Выбрать главу

– А что могло бы стать национальной идеей для новой России?

– Трудно сказать. Но я точно знаю одно: наш народ нуждается в нравственной опоре. Было время, когда мы опирались на свою христианскую совесть. Было время, когда христианскую совесть заменила партийная, или совесть советского человека. Сейчас, опять же на мой взгляд, нравственной опорой мог бы стать сплав из христианской и советской совести… Мог бы, если б в 1991 году не рубили так безжалостно, с плеча, наотмашь, с остервенением, с ненавистью. Одумавшись, опомнившись, нам надо взять всё лучшее, что было в русском человеке до революции 1917 года, и совместить со всем лучшим, что было в советском человеке до революции 1991 года.

– А это возможно?

– Трудно. Ведь 20 лет назад мы успели отринуть всё, что было связано с советским прошлым. И хорошее, и плохое – всё подряд. За это мы должны «благодарить» ельцинскую эпоху. Ельцинские времена будут самыми позорными в нашей истории ХХ века, потому что именно тогда мы разучились уважать себя, свою страну, свою историю.

– Но ведь в 1991 году все приветствовали перемены! Ельцина избрали всенародным голосованием…

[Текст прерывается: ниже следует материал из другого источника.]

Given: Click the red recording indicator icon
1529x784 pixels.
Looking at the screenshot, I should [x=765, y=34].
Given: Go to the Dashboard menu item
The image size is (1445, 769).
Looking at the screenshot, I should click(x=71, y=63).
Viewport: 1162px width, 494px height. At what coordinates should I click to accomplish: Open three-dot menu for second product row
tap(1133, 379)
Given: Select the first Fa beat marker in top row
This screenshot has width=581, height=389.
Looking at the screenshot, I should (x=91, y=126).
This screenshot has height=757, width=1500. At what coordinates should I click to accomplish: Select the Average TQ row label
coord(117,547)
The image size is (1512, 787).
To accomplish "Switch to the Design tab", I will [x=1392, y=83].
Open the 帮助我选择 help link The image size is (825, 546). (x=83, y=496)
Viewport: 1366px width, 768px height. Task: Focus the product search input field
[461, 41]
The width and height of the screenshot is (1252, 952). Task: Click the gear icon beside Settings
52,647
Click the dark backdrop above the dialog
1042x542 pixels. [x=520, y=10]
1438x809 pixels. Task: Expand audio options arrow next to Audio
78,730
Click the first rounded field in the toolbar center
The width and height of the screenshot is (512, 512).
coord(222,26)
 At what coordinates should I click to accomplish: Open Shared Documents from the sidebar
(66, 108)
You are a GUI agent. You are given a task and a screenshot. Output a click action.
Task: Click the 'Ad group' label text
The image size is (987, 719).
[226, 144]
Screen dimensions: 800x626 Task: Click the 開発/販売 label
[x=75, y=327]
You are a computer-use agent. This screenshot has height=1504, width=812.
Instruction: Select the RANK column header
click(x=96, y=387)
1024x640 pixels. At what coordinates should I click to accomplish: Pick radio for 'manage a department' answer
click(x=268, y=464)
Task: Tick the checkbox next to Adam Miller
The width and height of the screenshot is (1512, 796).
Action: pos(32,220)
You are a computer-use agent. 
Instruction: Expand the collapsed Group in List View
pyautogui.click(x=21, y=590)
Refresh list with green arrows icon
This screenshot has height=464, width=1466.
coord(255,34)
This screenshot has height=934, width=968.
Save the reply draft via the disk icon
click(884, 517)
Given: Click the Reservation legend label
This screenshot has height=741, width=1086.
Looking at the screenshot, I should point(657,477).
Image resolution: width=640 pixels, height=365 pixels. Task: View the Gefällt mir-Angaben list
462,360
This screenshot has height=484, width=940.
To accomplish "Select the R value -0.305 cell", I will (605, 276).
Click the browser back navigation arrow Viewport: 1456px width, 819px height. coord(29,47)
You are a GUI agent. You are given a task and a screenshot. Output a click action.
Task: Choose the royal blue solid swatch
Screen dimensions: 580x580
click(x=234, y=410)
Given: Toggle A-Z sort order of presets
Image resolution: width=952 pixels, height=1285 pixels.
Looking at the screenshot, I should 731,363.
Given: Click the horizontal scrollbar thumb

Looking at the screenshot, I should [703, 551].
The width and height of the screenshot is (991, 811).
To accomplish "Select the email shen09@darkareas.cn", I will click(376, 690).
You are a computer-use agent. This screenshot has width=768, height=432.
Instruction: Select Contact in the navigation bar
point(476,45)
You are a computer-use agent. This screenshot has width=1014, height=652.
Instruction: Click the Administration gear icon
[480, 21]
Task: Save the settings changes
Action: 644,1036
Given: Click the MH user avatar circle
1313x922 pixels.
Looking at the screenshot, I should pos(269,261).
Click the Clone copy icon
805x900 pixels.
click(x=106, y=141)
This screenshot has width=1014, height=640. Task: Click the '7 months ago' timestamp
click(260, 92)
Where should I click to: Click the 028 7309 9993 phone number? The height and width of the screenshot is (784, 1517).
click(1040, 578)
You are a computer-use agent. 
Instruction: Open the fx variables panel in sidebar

– Да, сначала перемены радовали, потому что Россия производила впечатление больного организма, который нуждается в экстренном лечении. К сожалению, лечение получилось изуверским. Всё равно, как если бы у человека болели ноги, а вместо того, чтобы лечить, ему их отрезали. Да заодно и руки оттяпали…

– Если власть не готова сейчас сформулировать некие принципы существования страны, то, возможно, это сделает сам народ?

– Увы, за истекшее двадцатилетие мы в данном направлении мало продвинулись. Чтобы в этом убедиться, достаточно выйти на улицу и прислушаться. Как обращаются друг к другу люди? До сих пор самым расхожим остаётся: «Мужчина!» или «Женщина!». Если в обществе нет национальной идеи, то общество состоит не из «товарищей» или «граждан». Оно состоит из «мужчин», «женщин», «девушек», «молодых людей».

Лично мне нравится обращение «господин» и «госпожа». В нём подчёркивается христианское отношение человека к человеку: я служу Богу в служении другим людям, а поскольку я служу людям, они для меня являются господами. Но мне также кажется родным и тёплым обращение «товарищ», появившееся вовсе не при большевиках, а гораздо раньше. Сослуживцы в дореволюционной России всегда называли друг друга товарищами. Воззвания на флоте и в армии нередко начинались словом «Товарищи!». Если нация будет состоять из людей, служащих друг другу и одновременно являющимися друг для друга товарищами, в том и будет её самоопределение.

Я очень надеялся, что православие станет нашей национальной идеей после крушения большевизма. Оно стало, но, к сожалению, лишь для очень немногих. Почему? Понимаете, если в посёлке нет ни храма, ни детской больницы, их нужно строить одновременно. А у нас стали строить храмы, забывая обо всём остальном. Конечно, не хлебом единым жив человек, но и о хлебе забывать нельзя. Благотворительность, забота об образовании людей, о лечении их телесных недугов всегда была заботой Церкви, но нужно ещё воспитать поколение священнослужителей, для которых работа вне Церкви не будет, так сказать, «непрофильным активом». Такие есть, но они сейчас в меньшинстве.

– А каким вы представляете сегодняшнего россиянина? Что этот человек любит? Чего не любит? К чему стремится?

– Это слишком размытое понятие. В России нет среднестатистического человека. У нас каждый – особенный, он один такой. Я много езжу по России, так что у меня есть возможность копить наблюдения, которые позволяют делать выводы.

Однажды в южном городе я искал православный храм и обратился за помощью к женщине, по виду которой трудно было определить, кто она по национальности.

– Нашли кого спрашивать, где церковь! – фыркнула она. – Не знаю и знать не хочу.

– Простите, что спросил, – смутился я. – Вы, должно быть, мусульманка?

– Я? Мусульманка?! – пуще прежнего возмутилась она. – Да я вообще никто!

К сожалению, сейчас у нас многие могут с нелепой гордостью сказать о себе так же: «Я – никто!» То есть я ни за кого, я сам по себе, я себе на уме, у меня нет религии, твёрдых убеждений, незыблемых принципов… Увы, как оказалось, убеждения и принципы могут рухнуть в одночасье, пропасть как сбережения при дефолте и кризисе. Вот люди предпочитают быть никем до той поры, пока общество не выработает свой новый призыв, не объяснит, кем надо быть в данную эпоху.